Tuesday, January 29, 2008

Suharto's Death Gives Wall Street Journal Chance To Sing Hosannas for Genocidal Dictator


Next Up For Hugo Restall: Stalin Wasn't Such A Bad Guy, After All

The Wall Street Journal's editorial page often gives me a good case of the chuckles. Its pundits will do something, anything, to affirm their ultra-conservative cred, no matter how indefensible the position.
Sometimes that means having to ignore the truth in order to make a point.
Exhibit A crawled out from yesterday's page, in a column by Hugo Restall on the legacy of Suharto, the former Indonesian dictator who finally died over the weekend after being hospitalized earlier this month.
Restall, who is editor of the Far Eastern Economic Review and a member of the Journal editorial board, lauds Suharto for rescuing the country from the pro-Communist grip of his predecessor Sukarno that made him a close U.S. ally; revived a moribund economy, and improved health and education.
Sure, there was the rampant corruption, cronyism and profiteering that may have made Suharto a billionaire that brought Indonesia's economy to its knees and forced him from office. But:

Like Deng Xiaoping, he rescued his country from totalitarianism and poverty, and put it on the path to prosperity and a large measure of personal freedoms. For all his flaws, Suharto deserves to be remembered as one of Asia's greatest leaders.

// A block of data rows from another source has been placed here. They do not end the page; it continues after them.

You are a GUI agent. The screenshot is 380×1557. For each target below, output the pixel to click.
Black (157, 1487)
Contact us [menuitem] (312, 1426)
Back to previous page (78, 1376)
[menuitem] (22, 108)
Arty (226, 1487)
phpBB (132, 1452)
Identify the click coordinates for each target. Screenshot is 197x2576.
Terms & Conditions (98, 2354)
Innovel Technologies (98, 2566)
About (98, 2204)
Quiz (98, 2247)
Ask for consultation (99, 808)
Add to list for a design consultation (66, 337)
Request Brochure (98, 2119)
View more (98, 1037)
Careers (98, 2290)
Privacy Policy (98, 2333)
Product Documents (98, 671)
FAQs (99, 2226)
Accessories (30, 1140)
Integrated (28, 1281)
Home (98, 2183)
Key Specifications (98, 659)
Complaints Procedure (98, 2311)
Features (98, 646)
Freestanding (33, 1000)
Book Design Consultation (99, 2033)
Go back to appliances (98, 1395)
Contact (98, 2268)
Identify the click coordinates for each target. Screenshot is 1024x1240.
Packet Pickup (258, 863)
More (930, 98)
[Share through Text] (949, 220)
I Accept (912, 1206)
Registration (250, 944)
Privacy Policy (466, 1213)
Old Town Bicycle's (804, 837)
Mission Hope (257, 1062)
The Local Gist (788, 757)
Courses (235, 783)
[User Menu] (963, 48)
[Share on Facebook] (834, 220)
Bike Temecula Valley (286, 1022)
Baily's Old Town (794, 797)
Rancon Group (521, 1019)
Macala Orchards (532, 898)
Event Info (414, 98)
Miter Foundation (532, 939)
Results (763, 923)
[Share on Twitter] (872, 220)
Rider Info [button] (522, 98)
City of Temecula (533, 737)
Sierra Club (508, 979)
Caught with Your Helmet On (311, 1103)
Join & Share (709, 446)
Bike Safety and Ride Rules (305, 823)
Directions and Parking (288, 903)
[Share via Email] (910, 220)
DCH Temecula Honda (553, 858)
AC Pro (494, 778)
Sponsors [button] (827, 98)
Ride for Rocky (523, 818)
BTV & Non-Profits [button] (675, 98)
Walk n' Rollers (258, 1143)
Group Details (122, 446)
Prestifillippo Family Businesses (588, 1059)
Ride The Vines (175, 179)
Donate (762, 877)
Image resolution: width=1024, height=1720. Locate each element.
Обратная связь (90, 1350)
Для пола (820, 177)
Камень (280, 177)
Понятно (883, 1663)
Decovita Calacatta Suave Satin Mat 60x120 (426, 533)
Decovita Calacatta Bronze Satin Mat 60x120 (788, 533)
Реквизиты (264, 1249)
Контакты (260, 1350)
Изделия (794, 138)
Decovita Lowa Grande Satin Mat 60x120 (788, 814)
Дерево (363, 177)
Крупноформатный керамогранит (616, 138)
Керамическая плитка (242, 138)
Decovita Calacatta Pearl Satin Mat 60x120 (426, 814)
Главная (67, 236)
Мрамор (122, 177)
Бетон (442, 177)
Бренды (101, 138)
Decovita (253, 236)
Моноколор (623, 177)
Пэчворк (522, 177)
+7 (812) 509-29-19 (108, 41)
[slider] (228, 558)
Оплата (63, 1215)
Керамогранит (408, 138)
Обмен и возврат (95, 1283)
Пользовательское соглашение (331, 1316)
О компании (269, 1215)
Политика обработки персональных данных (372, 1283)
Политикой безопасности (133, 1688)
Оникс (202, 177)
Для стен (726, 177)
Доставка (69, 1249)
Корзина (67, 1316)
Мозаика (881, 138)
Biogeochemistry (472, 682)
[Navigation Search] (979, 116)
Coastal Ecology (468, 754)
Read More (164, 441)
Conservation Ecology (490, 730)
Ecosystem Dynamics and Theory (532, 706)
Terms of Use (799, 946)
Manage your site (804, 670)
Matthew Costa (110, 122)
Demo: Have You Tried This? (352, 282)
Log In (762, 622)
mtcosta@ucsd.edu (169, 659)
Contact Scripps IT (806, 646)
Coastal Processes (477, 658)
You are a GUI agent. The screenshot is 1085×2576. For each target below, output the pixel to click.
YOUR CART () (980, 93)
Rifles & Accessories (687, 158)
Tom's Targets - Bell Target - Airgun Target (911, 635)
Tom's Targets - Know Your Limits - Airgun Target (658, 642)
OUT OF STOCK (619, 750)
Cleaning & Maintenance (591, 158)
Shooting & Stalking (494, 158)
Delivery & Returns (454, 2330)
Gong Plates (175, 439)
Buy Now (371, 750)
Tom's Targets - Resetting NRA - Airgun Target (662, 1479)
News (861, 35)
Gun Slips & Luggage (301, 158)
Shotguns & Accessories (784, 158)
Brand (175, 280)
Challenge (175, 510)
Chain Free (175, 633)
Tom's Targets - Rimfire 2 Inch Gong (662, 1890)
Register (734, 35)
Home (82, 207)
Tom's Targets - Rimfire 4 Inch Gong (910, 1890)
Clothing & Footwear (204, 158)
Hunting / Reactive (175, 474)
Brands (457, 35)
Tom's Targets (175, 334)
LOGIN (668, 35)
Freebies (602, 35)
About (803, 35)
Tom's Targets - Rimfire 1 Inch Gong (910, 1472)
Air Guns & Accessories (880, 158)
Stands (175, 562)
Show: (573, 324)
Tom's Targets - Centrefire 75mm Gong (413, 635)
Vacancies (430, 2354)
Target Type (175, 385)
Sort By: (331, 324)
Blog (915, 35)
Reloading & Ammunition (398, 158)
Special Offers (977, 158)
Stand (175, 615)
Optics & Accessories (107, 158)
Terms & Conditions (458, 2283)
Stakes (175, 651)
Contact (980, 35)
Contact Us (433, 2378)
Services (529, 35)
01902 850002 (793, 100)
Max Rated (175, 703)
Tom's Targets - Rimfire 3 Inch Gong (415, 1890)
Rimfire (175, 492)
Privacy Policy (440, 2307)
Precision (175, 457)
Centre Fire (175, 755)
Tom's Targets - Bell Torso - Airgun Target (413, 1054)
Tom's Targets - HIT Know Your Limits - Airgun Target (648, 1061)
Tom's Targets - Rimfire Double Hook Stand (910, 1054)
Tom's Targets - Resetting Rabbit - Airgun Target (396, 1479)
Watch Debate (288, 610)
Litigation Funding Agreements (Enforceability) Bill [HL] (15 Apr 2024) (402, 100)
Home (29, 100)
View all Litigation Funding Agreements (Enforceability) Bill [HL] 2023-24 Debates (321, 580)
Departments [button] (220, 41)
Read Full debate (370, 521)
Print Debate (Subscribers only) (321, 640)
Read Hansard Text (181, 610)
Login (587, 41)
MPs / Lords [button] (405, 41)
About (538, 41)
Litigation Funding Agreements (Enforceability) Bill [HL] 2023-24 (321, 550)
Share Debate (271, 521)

As proof that Cold Warriors never have to say their sorry, Restall conveniently leaves out any mention of the reign of terror that gripped Indonesia, when the Suharto-led Army was encouraged to whip up a country-wide anti-Communist witch hunt that may have left up to a million people dead.
Restall apparently views whole families being wiped out as collateral damage to justify Suharto's goal to avoid another Vietnam or Cambodia.
Thankfully, a separate Journal editorial, which appears only online, provides some context, never a given at the Journal.

Suharto oversaw the massacre of hundreds of thousands of his countrymen in the anti-Communist purge of the 1965-66 Years of Living Dangerously. Ethnic Chinese were also targeted, and those who survived were forced to renounce their heritage and take Indonesian-sounding names. The East Timorese suffered brutal repression in the 1970s at the hands of Suharto's military.

But even this editorial praises Suharto for steadying Indonesia and instituting the wrenching reforms needed to make it an Asian economic power, as if to equate genocide with tough love.
The true measure of Suharto's legacy will be the blood he spilled that flowed a lot thicker than the oil he exported that left him a rich, greedy and ultimately disgraced autocrat.